Since, as he shows, overseas visitors in contrast find it "lilting and melodious", he argues that such dislike is driven by various linguistic myths and social factors peculiar to the UK ("social snobbery, negative media stereotyping, the poor public image of the City of Birmingham, and the north/south geographical and linguistic divide").
For instance, despite the city's cultural and innovative history, its industrial background (as depicted by the arm-and-hammer in Birmingham's coat of arms) has led to a muscular and unintelligent stereotype: a "Brummagem screwdriver" or "Brummie screwdriver" is UK slang for a hammer.
Steve Thorne also cites the mass media and entertainment industry where actors, usually non-Birmingham, have used inaccurate accents and/or portrayed negative roles. Examples include Benny from the soap Crossroads, a feckless character played by Paul Henry with a hybrid Birmingham-Worcester accent many viewers assumed to be Birmingham because of the setting, and characters played by Battersea-born actor Timothy Spall: for instance,Barry Taylor in Auf Wiedersehen Pet (The character Taylor was actually supposed to be from Tipton) and Andy, the sarcastic virtual reality attendant in the Red Dwarf episode "Back to Reality". The actor Mark Williams also specialises in amiable but stupid Birmingham characters. One of Harry Enfield's comedy characters, portrayed an exaggerated Brummie ,whose catchline was "we are considerably richer than yow". Lennie Godber is a criminal from Birmingham in the Television series, Porridge.
Advertisements are another medium where many perceive stereotypes. Journalist Lydia Stockdale, writing in the Birmingham Post ("Pig ignorant about the Brummie accent", December 2, 2004), commented on advertisers' association of Birmingham accents with pigs: the pig in the ad for Colman's Potato Bakes, Nick Park's Hells Angel Pigs for British Gas and ITV's "Dave the window-cleaner pig" all had Brummie accents.
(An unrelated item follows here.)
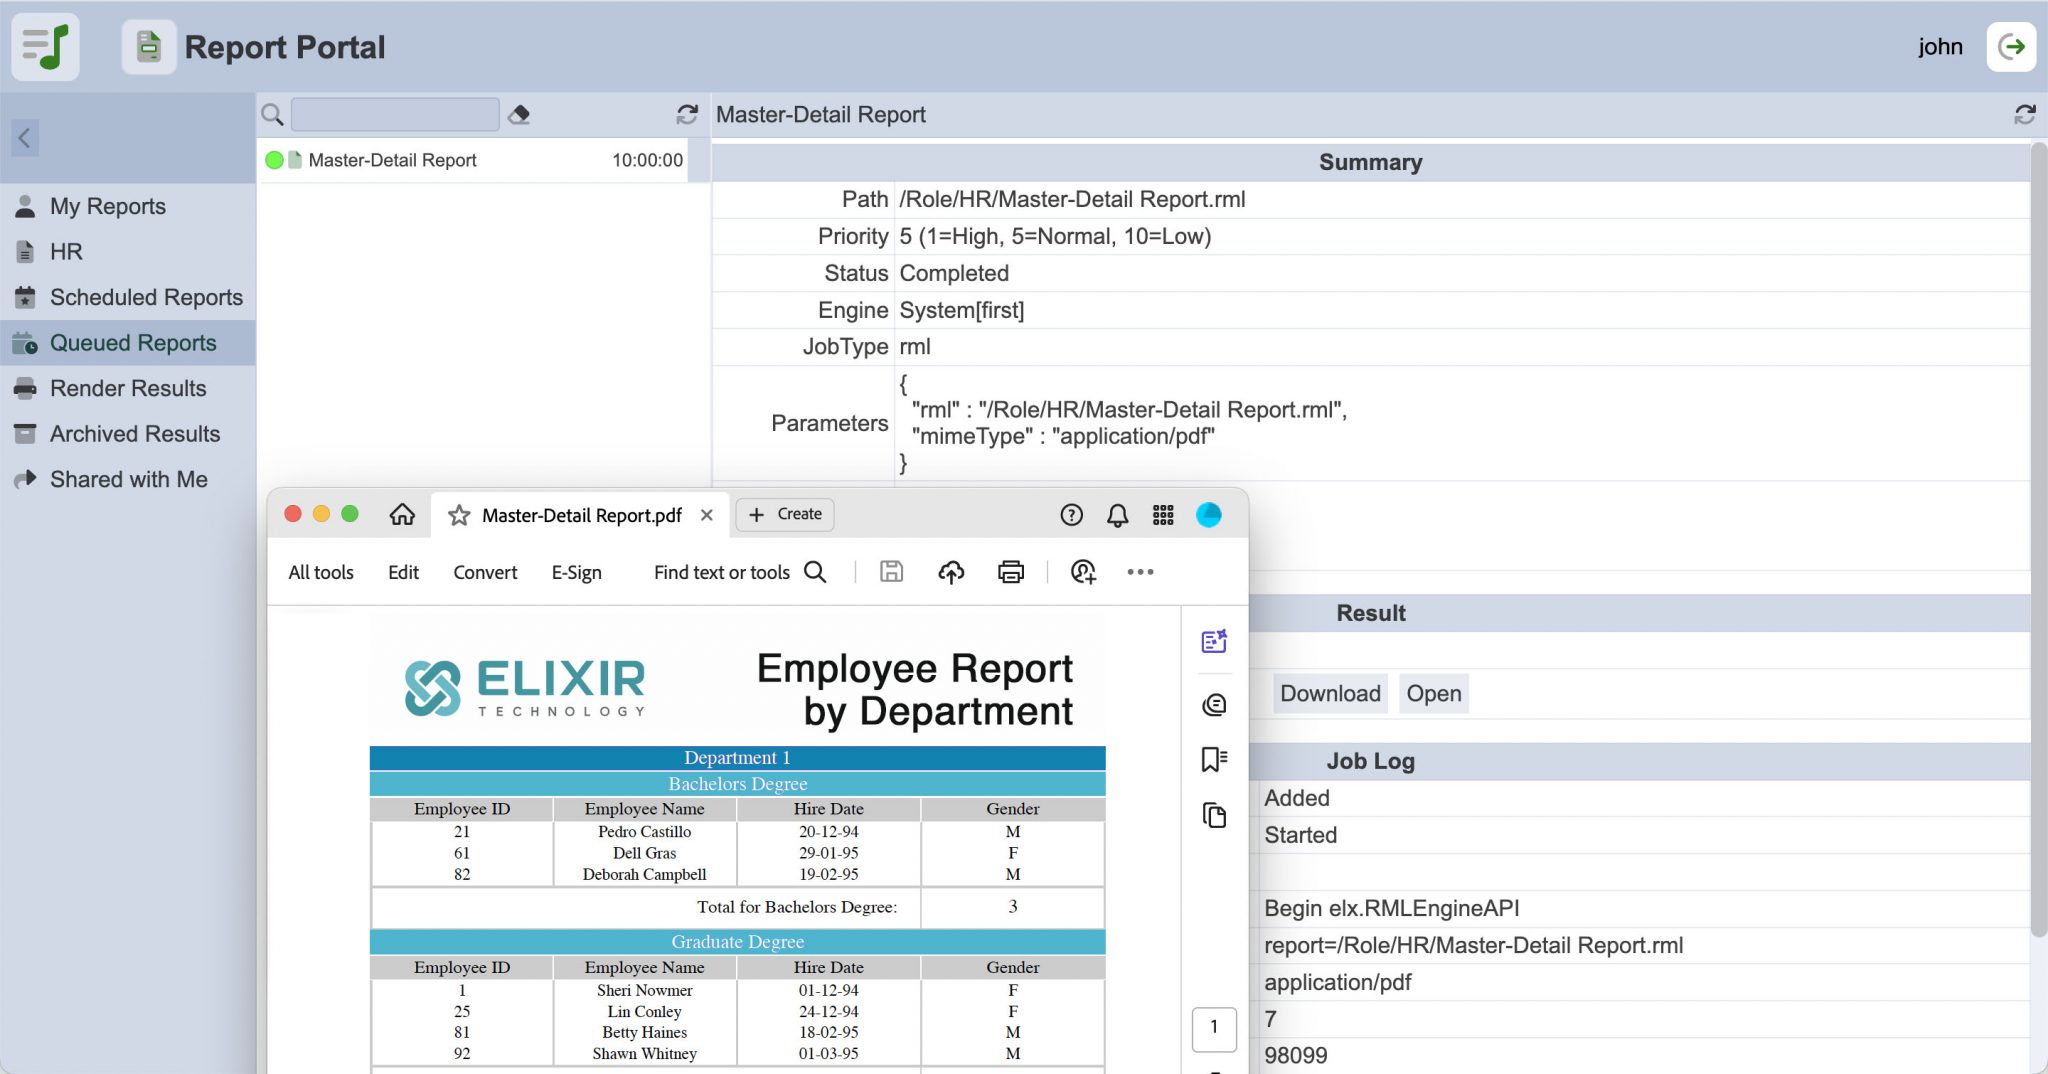Save the PDF with the disk icon

tap(890, 571)
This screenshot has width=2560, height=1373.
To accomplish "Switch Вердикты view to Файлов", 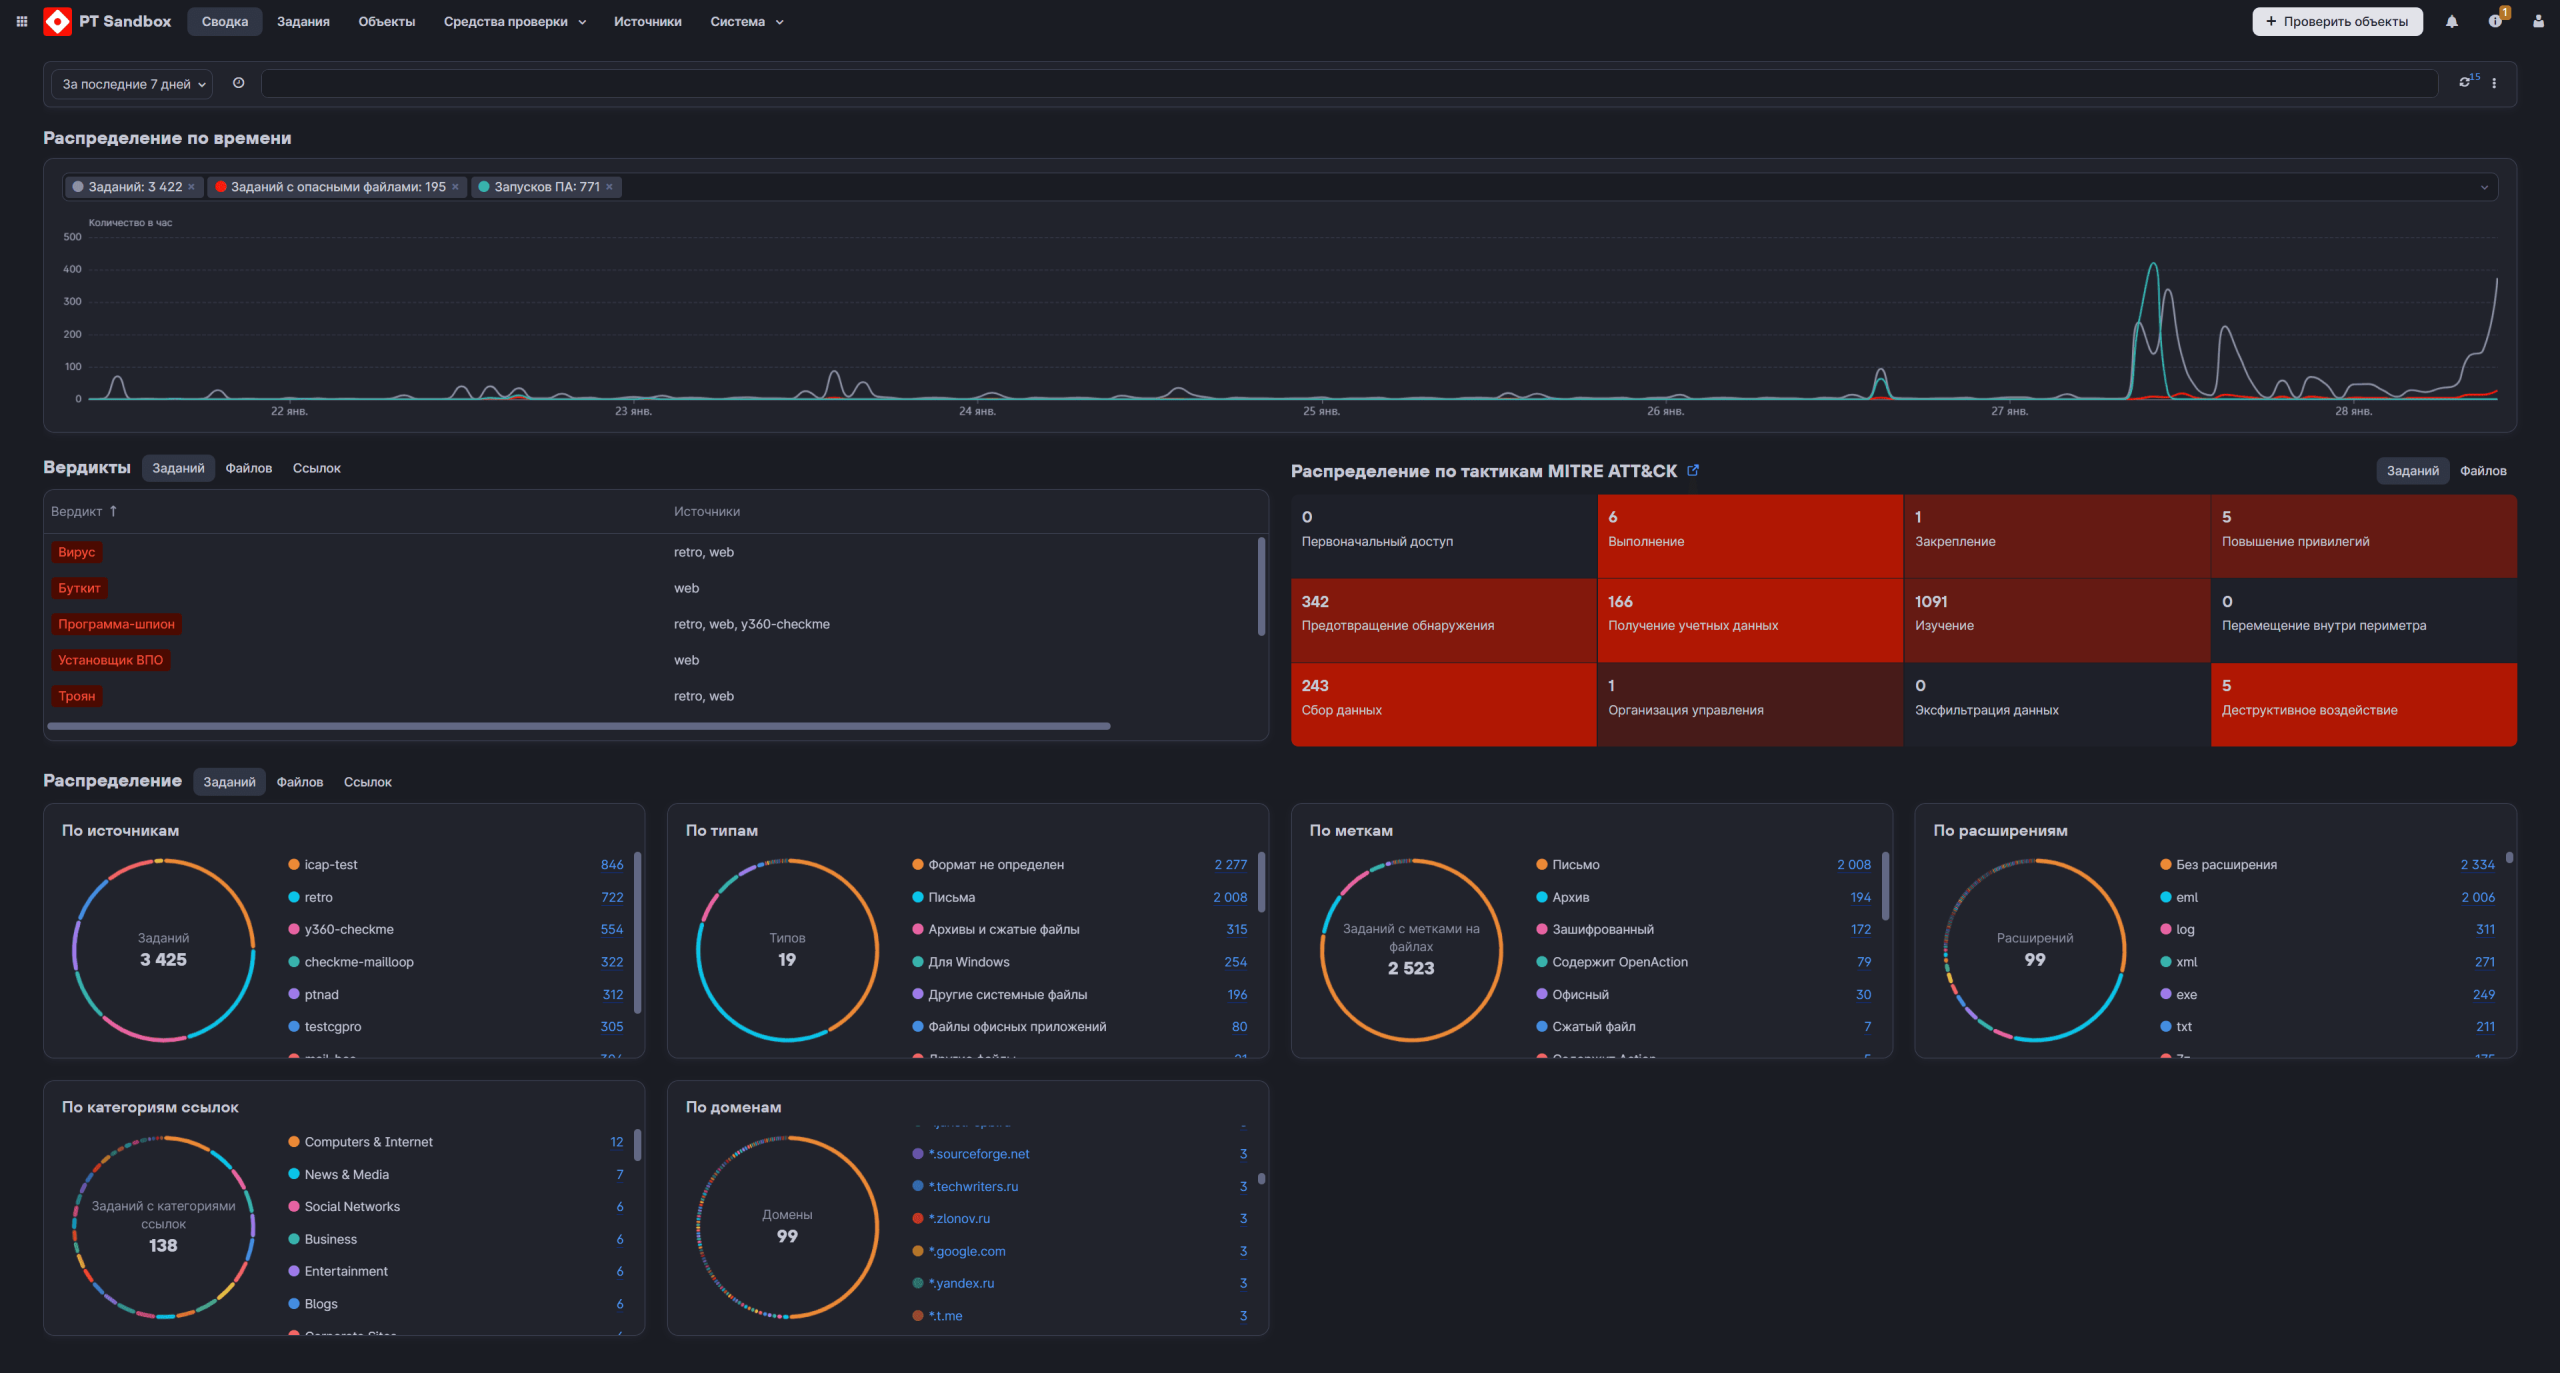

More recently, a Halifax bank advertisement featuring Howard Brown, a Birmingham- born and based employee, was replaced by an animated version with an exaggerated comical accent overdubbed by a Cockney actor.
The BBC has alleged that intonation and rhythm is unvaried and that most sentences end with downward intonation. This can give a false impression of despondency and lack of imagination. Apart from intonation “Brummie” resembles other Midlands dialects.
Steve Thorne disagrees. Thorn insists that no accent is a monotone. If an accent lowers logically it varies. Thorn claims further that typical Birmingham speech frequently rises in tone.
Thorn recorded samples of similar people speaking with different English accents. One was Brummie. About a hundred native speakers and another hundred non-native English speakers rated the recordings. British listeners who did not distinguist between Brummie and Black Country accents rated Brummie higher than Black Country. Foreign speakers rated Brummie highly.